Based on a zero product property which of the following statements must be true about the quadratic equation 2x - 3 * x + 2 = 0

Neither of the factors two x minus 3 or x + 2 must equal 0 for the entire function of of function to equal zero at least one of the factors must equal 0 no value of x will make the function equal 0 or both factors must equal 0 for the entire function to

1 answer

To analyze the quadratic equation \( (2x - 3)(x + 2) = 0 \) using the zero product property, we can break down the statement:

  1. Zero Product Property: This property states that if the product of two factors equals zero, then at least one of the factors must equal zero. In other words, for the equation \( A \cdot B = 0 \), it follows that either \( A = 0 \) or \( B = 0 \) (or both).

Given the factors of the equation \( (2x - 3)(x + 2) = 0 \):

  • For the product to equal zero, at least one of the following must be true:
    • \( 2x - 3 = 0 \)
    • \( x + 2 = 0 \)

Thus, to answer the question, the statement that must be true is:

"At least one of the factors must equal 0."

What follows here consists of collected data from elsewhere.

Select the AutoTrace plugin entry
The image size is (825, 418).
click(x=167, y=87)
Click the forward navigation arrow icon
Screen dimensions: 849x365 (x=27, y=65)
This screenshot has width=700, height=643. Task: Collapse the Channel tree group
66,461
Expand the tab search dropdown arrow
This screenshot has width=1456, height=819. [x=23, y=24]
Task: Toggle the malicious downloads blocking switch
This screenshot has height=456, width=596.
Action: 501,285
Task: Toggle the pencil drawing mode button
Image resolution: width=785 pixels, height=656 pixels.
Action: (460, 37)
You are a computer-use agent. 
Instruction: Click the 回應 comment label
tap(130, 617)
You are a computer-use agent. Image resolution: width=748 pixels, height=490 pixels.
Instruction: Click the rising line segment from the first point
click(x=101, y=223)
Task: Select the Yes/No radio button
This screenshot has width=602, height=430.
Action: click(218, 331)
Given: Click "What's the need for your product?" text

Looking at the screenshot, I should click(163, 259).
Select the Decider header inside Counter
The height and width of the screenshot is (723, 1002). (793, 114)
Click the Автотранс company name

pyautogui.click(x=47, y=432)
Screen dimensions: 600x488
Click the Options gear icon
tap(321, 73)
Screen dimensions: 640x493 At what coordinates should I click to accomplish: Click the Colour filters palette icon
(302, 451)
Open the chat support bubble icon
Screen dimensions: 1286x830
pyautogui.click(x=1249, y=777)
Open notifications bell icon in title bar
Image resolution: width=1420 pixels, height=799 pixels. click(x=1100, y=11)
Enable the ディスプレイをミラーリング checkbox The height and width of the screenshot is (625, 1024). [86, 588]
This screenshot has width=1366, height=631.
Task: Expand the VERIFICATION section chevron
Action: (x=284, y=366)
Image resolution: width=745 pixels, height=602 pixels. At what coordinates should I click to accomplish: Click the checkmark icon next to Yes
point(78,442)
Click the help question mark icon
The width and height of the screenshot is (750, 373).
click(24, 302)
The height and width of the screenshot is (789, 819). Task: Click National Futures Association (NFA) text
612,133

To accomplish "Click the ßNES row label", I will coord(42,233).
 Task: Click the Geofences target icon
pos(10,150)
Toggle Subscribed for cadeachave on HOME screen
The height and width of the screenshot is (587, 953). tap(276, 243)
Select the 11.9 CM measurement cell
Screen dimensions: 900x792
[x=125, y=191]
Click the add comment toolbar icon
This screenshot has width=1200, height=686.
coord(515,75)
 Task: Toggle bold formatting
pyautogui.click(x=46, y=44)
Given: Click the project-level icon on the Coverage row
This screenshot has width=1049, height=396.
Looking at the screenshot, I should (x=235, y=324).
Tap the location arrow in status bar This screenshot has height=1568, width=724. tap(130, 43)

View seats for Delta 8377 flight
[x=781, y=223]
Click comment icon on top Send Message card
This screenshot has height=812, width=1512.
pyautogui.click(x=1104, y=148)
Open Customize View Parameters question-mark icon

The other statements are not true:

  • "Neither of the factors must equal 0" is incorrect because we know at least one must.
  • "No value of x will make the function equal 0" is incorrect because solutions exist where the function equals 0.
  • "Both factors must equal 0" is incorrect; only one factor needs to equal 0 for the product to be zero.

So, the correct and true statement is: "At least one of the factors must equal 0."